- As customer service professionals, we have to put up with a lot. People take their frustration out on us and it doesn't always seem fair. And it's still our job to help them feel better. There's one situation where this doesn't apply. That's when an upset customer crosses the line and becomes abusive. Here are a few examples. Yelling, profanity, using intimidating or threatening language, displaying intimidating or threatening body language, or any unwanted physical contact or violence.

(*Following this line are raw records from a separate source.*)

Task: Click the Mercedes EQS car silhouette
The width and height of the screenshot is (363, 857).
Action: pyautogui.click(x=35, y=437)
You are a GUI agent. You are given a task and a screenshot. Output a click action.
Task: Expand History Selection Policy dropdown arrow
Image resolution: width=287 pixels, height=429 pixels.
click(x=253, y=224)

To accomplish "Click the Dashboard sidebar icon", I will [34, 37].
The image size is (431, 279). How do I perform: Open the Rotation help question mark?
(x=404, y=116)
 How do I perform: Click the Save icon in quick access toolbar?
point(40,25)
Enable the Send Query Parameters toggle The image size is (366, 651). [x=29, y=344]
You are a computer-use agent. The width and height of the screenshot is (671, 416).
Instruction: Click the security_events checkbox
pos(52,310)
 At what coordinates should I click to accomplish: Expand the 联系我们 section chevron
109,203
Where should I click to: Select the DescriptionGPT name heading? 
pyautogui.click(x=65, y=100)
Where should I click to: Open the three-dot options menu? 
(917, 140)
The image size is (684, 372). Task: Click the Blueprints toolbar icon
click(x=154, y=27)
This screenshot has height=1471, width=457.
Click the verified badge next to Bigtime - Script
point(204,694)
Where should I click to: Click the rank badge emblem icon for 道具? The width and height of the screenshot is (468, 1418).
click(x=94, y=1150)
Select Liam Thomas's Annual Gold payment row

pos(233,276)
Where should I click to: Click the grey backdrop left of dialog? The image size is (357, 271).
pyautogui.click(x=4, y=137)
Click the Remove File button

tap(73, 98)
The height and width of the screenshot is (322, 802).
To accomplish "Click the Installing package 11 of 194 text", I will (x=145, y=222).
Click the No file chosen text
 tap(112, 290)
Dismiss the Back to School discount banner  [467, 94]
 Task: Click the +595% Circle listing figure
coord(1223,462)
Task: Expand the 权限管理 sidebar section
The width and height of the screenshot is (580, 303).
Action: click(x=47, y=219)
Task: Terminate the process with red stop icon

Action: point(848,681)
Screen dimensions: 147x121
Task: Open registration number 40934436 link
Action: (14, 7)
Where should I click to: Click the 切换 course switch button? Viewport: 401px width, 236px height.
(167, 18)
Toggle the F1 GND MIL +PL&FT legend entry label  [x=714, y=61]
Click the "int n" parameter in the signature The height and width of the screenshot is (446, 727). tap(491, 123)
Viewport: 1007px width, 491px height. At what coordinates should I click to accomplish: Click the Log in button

The normal rules of customer service no longer apply when a customer crosses that line. Nobody should have to tolerate inappropriate, abusive behavior. You may want to consult your organization's safety and security policy for specific steps to take when confronted by an abusive customer. For now, here are a few general guidelines. Always put safety first. This is especially true when serving a customer face-to-face. Do whatever is necessary to avoid putting yourself and your coworkers at risk of physical harm.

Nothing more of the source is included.